If you ever work with nomenclatural databases, you will find that a few little Latin words, usually abbreviated, become the bane of your existence: “auctores (auct.)”, “hortus (hort.)”, “non”, “sensu”, “ineditus (ined.)”. All of these are ways of saying, “Yes, I know that this field is labelled ‘scientific name’, but I’m going to put things in here that aren’t valid names and let you try to sort it out.” Something like “Festuca cinerea auct. non Vill.” is a way of saying, “Some botanists are using the name Festuca cinerea in a way that I think is inconsistent with the typification / diagnosis given by Villars”. In other words, someone misidentified some plants. However, when someone puts the name “Festuca cinerea Vill.” on an herbarium sheet, if the plant is not in fact “Festuca cinerea Vill.” then they have simply made an error. They have not created the new name “Festuca cinerea auct. non Vill.” so don’t put that in your nomenclatural database. Or, at least, put it somewhere other than a field that’s supposed to contain names, because this is not a valid name under any of the nomenclatural codes. It can be very useful to keep track of misapplied names in regionally important floras, as a way of indicating where and why past botanists are likely to apply a name to plants in a way that might be otherwise inexplicable. That’s great. Misapplication and misidentification are not nomenclature, so find a good home for it where we won’t think it’s nomenclature. Create a data structure that makes this distinction, and use it.

Much of this stems, I think, from the historic expense of paper and typesetting. As you move further back in the botanical literature, manuscripts get denser and more abbreviated. The reader is expected to infer a lot from changes in font size, indentation, italicization, and spacing. If something looks like a name, is italicized without a latinate ending, and is followed by a number or a date, that’s probably the citation of a type specimen. Of course you know what book would be abbreviated “Ber. Deutsch. Bot. Ges.” because there just aren’t that many botanical works published. Writing “auct. non L.” is a lot more compact than writing out that some authors have applied this name contrary to Linnaeus’s intent, and your reader will know that this is shorthand rather than a new botanical name. But now we have various databases that originated largely by turning this compact and abbreviated style into digital data. Something you can easily infer when reading one entry becomes a colossal mess once you put 100,000 of those entries in the “name” field of a database. The data need to be made explicit rather than left to inference. So, sure, “Festuca cinerea auct. non Vill.” is fine in a 19th century manuscript. Maybe even in a 20th or 21st century manuscript. It does not belong in a database and especially not in a “name” field.

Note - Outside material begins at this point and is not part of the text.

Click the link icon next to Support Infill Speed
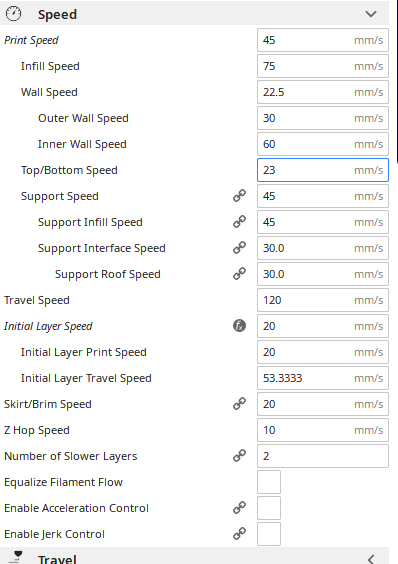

Well, to be honest, I wouldn’t mind if we banished “auct.” entirely. “Hook. non Vill.” at least tells me something potentially useful–that I should expect Hooker’s application of a name to be different than that of Villars. “Auct. non Vill.” tells me nothing. Some unspecified author(s) somewhere misapplied the name. What am I supposed to do with that? I’ll never know when I’m encountering “Festuca cinerea auct. non Vill.” rather than just “Festuca cinerea Vill.” People don’t knowingly and intentionally misapply a name and then helpfully point this out for you. “Auct.” is someone else–unless, perhaps, someone is setting you up for a particularly obscure form of the Liar’s Paradox.